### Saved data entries
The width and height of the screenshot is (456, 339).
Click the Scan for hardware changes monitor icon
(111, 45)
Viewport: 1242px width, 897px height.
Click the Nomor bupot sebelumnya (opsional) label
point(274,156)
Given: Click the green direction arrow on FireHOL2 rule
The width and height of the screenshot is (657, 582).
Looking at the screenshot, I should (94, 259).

* * *

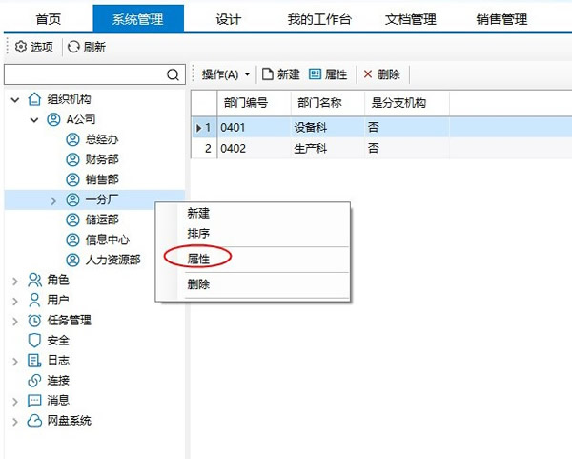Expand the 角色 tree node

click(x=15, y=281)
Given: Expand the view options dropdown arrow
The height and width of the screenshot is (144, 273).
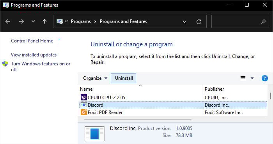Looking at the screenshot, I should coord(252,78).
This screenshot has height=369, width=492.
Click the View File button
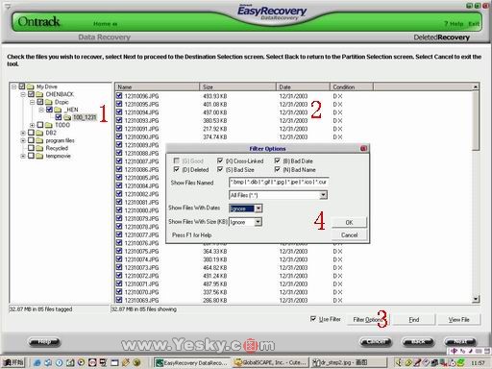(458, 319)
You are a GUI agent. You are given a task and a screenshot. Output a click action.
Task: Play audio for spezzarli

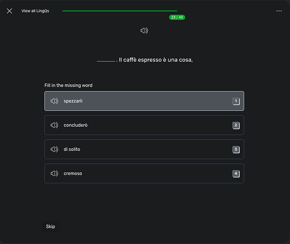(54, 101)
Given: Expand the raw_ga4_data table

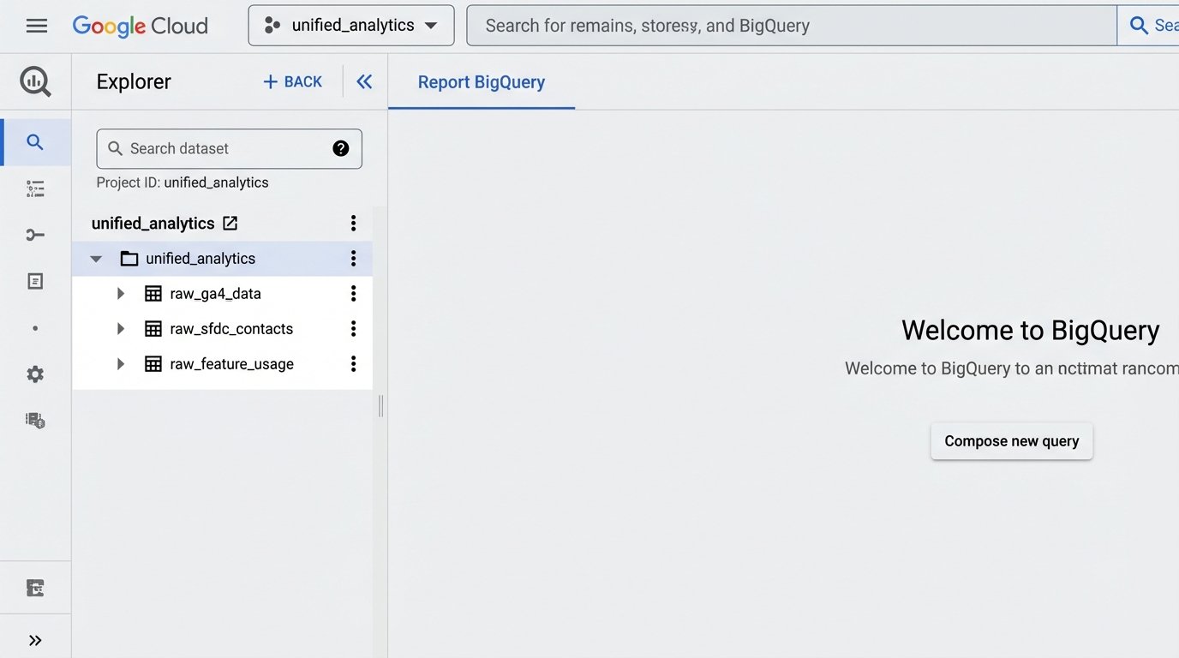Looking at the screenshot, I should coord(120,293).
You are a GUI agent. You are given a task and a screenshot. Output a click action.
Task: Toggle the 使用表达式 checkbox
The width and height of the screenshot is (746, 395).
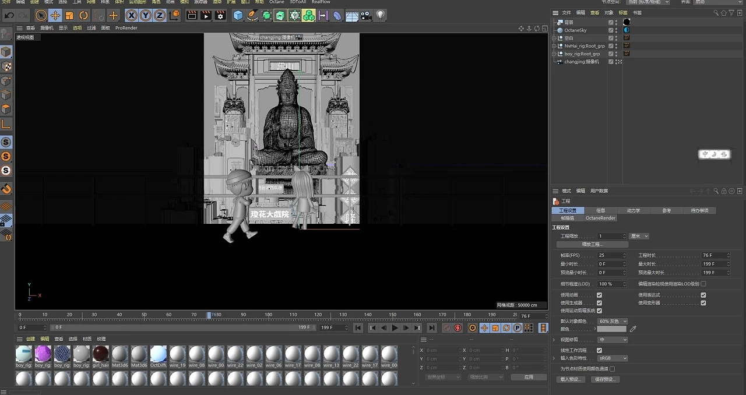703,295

### Exercise aim
When a line of the entries contains the word "arrow", it counts toward the total; reply with that total alone.

### Expected answer
2